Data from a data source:
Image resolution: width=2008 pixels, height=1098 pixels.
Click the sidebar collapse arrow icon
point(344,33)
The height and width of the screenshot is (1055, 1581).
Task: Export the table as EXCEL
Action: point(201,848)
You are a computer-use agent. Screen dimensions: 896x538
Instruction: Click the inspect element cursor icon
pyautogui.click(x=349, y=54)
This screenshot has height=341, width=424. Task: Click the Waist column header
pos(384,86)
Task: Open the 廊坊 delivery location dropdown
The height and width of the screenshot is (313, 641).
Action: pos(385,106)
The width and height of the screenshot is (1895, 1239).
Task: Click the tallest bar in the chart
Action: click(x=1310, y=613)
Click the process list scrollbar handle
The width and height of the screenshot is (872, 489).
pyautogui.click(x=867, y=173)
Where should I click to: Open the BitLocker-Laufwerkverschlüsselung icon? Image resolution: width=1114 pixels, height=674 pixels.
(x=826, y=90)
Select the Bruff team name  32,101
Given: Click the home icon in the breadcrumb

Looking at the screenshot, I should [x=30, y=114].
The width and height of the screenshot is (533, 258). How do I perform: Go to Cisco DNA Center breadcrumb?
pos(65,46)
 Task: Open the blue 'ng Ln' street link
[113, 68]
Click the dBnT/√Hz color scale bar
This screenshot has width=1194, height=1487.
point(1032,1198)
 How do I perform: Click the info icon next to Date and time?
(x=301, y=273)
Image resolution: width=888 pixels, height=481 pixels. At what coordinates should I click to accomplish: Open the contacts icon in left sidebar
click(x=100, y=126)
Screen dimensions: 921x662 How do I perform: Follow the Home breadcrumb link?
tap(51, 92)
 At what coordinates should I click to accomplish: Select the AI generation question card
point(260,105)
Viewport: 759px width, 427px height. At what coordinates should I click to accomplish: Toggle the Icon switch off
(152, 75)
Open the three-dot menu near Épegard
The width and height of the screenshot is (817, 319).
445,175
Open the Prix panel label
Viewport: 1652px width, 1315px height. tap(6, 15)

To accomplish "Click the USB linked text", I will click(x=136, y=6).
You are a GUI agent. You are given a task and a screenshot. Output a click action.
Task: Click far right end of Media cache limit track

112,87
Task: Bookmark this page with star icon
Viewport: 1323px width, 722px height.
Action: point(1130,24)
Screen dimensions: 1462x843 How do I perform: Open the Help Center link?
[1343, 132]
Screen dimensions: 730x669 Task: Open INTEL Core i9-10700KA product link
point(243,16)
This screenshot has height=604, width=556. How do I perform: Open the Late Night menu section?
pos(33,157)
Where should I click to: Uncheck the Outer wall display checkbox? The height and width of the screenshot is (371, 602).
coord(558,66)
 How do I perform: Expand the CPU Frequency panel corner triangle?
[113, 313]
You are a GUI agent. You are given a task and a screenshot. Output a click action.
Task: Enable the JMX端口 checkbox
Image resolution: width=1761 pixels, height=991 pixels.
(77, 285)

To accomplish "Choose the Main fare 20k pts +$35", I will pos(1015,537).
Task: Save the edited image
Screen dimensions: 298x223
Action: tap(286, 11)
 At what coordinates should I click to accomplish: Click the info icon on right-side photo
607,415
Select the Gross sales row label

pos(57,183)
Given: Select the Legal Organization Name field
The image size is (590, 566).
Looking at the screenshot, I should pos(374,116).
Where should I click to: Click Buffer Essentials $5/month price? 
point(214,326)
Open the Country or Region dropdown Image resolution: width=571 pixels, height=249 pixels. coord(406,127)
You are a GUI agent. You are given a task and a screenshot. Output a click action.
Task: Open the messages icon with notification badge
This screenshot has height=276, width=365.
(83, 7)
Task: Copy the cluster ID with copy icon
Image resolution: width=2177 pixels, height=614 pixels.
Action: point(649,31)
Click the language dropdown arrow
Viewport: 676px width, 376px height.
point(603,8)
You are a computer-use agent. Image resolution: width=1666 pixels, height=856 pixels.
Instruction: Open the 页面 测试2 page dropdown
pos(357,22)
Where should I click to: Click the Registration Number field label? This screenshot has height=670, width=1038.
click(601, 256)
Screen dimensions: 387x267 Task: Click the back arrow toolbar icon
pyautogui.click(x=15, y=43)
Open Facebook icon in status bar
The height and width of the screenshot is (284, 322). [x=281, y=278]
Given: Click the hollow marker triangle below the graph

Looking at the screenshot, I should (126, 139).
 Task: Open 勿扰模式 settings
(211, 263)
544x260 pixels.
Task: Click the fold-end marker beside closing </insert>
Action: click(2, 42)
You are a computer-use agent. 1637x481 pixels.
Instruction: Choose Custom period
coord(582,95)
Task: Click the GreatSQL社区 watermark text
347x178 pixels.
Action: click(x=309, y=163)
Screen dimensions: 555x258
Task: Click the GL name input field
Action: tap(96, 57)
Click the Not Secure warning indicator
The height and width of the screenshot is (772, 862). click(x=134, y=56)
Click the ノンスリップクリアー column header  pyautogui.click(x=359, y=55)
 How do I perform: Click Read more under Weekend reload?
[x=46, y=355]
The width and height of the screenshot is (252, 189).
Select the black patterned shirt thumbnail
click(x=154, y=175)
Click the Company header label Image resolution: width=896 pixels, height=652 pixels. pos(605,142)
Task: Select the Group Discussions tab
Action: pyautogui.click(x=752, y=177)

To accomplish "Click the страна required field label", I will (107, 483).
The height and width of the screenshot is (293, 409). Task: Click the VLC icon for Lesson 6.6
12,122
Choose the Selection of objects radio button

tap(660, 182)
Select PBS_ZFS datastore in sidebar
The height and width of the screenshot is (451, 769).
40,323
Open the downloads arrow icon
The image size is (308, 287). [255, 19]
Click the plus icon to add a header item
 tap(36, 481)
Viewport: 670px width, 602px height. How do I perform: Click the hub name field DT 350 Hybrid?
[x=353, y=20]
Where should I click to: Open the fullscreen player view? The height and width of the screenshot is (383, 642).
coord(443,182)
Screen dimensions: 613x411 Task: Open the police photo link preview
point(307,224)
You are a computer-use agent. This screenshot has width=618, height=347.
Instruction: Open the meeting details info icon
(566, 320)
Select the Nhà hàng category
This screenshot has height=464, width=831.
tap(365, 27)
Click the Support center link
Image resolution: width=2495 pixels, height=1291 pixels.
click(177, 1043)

PROBLEM TO WORK ON: Rewrite the data above, replacing every occurrence of "How do I perform" with "How do I carry out" and leaving all other text unchanged.

RESULT FOR THIS TASK:
Image resolution: width=2008 pixels, height=1098 pixels.
Click the sidebar collapse arrow icon
point(344,33)
The height and width of the screenshot is (1055, 1581).
Task: Export the table as EXCEL
Action: point(201,848)
You are a computer-use agent. Screen dimensions: 896x538
Instruction: Click the inspect element cursor icon
pyautogui.click(x=349, y=54)
This screenshot has height=341, width=424. Task: Click the Waist column header
pos(384,86)
Task: Open the 廊坊 delivery location dropdown
The height and width of the screenshot is (313, 641).
Action: pos(385,106)
The width and height of the screenshot is (1895, 1239).
Task: Click the tallest bar in the chart
Action: click(x=1310, y=613)
Click the process list scrollbar handle
The width and height of the screenshot is (872, 489).
pyautogui.click(x=867, y=173)
Where should I click to: Open the BitLocker-Laufwerkverschlüsselung icon? Image resolution: width=1114 pixels, height=674 pixels.
(x=826, y=90)
Select the Bruff team name  32,101
Given: Click the home icon in the breadcrumb

Looking at the screenshot, I should [x=30, y=114].
The width and height of the screenshot is (533, 258). How do I carry out: Go to Cisco DNA Center breadcrumb?
pos(65,46)
 Task: Open the blue 'ng Ln' street link
[113, 68]
Click the dBnT/√Hz color scale bar
This screenshot has width=1194, height=1487.
point(1032,1198)
 How do I carry out: Click the info icon next to Date and time?
(x=301, y=273)
Image resolution: width=888 pixels, height=481 pixels. At what coordinates should I click to accomplish: Open the contacts icon in left sidebar
click(x=100, y=126)
Screen dimensions: 921x662 How do I carry out: Follow the Home breadcrumb link?
tap(51, 92)
 At what coordinates should I click to accomplish: Select the AI generation question card
point(260,105)
Viewport: 759px width, 427px height. At what coordinates should I click to accomplish: Toggle the Icon switch off
(152, 75)
Open the three-dot menu near Épegard
The width and height of the screenshot is (817, 319).
445,175
Open the Prix panel label
Viewport: 1652px width, 1315px height. tap(6, 15)

To accomplish "Click the USB linked text", I will click(x=136, y=6).
You are a GUI agent. You are given a task and a screenshot. Output a click action.
Task: Click far right end of Media cache limit track

112,87
Task: Bookmark this page with star icon
Viewport: 1323px width, 722px height.
Action: point(1130,24)
Screen dimensions: 1462x843 How do I carry out: Open the Help Center link?
[1343, 132]
Screen dimensions: 730x669 Task: Open INTEL Core i9-10700KA product link
point(243,16)
This screenshot has height=604, width=556. How do I carry out: Open the Late Night menu section?
pos(33,157)
Where should I click to: Uncheck the Outer wall display checkbox? The height and width of the screenshot is (371, 602).
coord(558,66)
 How do I carry out: Expand the CPU Frequency panel corner triangle?
[113, 313]
You are a GUI agent. You are given a task and a screenshot. Output a click action.
Task: Enable the JMX端口 checkbox
Image resolution: width=1761 pixels, height=991 pixels.
(77, 285)

To accomplish "Choose the Main fare 20k pts +$35", I will pos(1015,537).
Task: Save the edited image
Screen dimensions: 298x223
Action: tap(286, 11)
 At what coordinates should I click to accomplish: Click the info icon on right-side photo
607,415
Select the Gross sales row label

pos(57,183)
Given: Select the Legal Organization Name field
The image size is (590, 566).
Looking at the screenshot, I should pos(374,116).
Where should I click to: Click Buffer Essentials $5/month price? 
point(214,326)
Open the Country or Region dropdown Image resolution: width=571 pixels, height=249 pixels. coord(406,127)
You are a GUI agent. You are given a task and a screenshot. Output a click action.
Task: Open the messages icon with notification badge
This screenshot has height=276, width=365.
(83, 7)
Task: Copy the cluster ID with copy icon
Image resolution: width=2177 pixels, height=614 pixels.
Action: point(649,31)
Click the language dropdown arrow
Viewport: 676px width, 376px height.
point(603,8)
You are a computer-use agent. Image resolution: width=1666 pixels, height=856 pixels.
Instruction: Open the 页面 测试2 page dropdown
pos(357,22)
Where should I click to: Click the Registration Number field label? This screenshot has height=670, width=1038.
click(601, 256)
Screen dimensions: 387x267 Task: Click the back arrow toolbar icon
pyautogui.click(x=15, y=43)
Open Facebook icon in status bar
The height and width of the screenshot is (284, 322). [x=281, y=278]
Given: Click the hollow marker triangle below the graph

Looking at the screenshot, I should (126, 139).
 Task: Open 勿扰模式 settings
(211, 263)
544x260 pixels.
Task: Click the fold-end marker beside closing </insert>
Action: click(2, 42)
You are a computer-use agent. 1637x481 pixels.
Instruction: Choose Custom period
coord(582,95)
Task: Click the GreatSQL社区 watermark text
347x178 pixels.
Action: click(x=309, y=163)
Screen dimensions: 555x258
Task: Click the GL name input field
Action: tap(96, 57)
Click the Not Secure warning indicator
The height and width of the screenshot is (772, 862). click(x=134, y=56)
Click the ノンスリップクリアー column header  pyautogui.click(x=359, y=55)
 How do I carry out: Click Read more under Weekend reload?
[x=46, y=355]
The width and height of the screenshot is (252, 189).
Select the black patterned shirt thumbnail
click(x=154, y=175)
Click the Company header label Image resolution: width=896 pixels, height=652 pixels. pos(605,142)
Task: Select the Group Discussions tab
Action: pyautogui.click(x=752, y=177)

To accomplish "Click the страна required field label", I will (107, 483).
The height and width of the screenshot is (293, 409). Task: Click the VLC icon for Lesson 6.6
12,122
Choose the Selection of objects radio button

tap(660, 182)
Select PBS_ZFS datastore in sidebar
The height and width of the screenshot is (451, 769).
40,323
Open the downloads arrow icon
The image size is (308, 287). [255, 19]
Click the plus icon to add a header item
 tap(36, 481)
Viewport: 670px width, 602px height. How do I carry out: Click the hub name field DT 350 Hybrid?
[x=353, y=20]
Where should I click to: Open the fullscreen player view? The height and width of the screenshot is (383, 642).
coord(443,182)
Screen dimensions: 613x411 Task: Open the police photo link preview
point(307,224)
You are a computer-use agent. This screenshot has width=618, height=347.
Instruction: Open the meeting details info icon
(566, 320)
Select the Nhà hàng category
This screenshot has height=464, width=831.
tap(365, 27)
Click the Support center link
Image resolution: width=2495 pixels, height=1291 pixels.
click(177, 1043)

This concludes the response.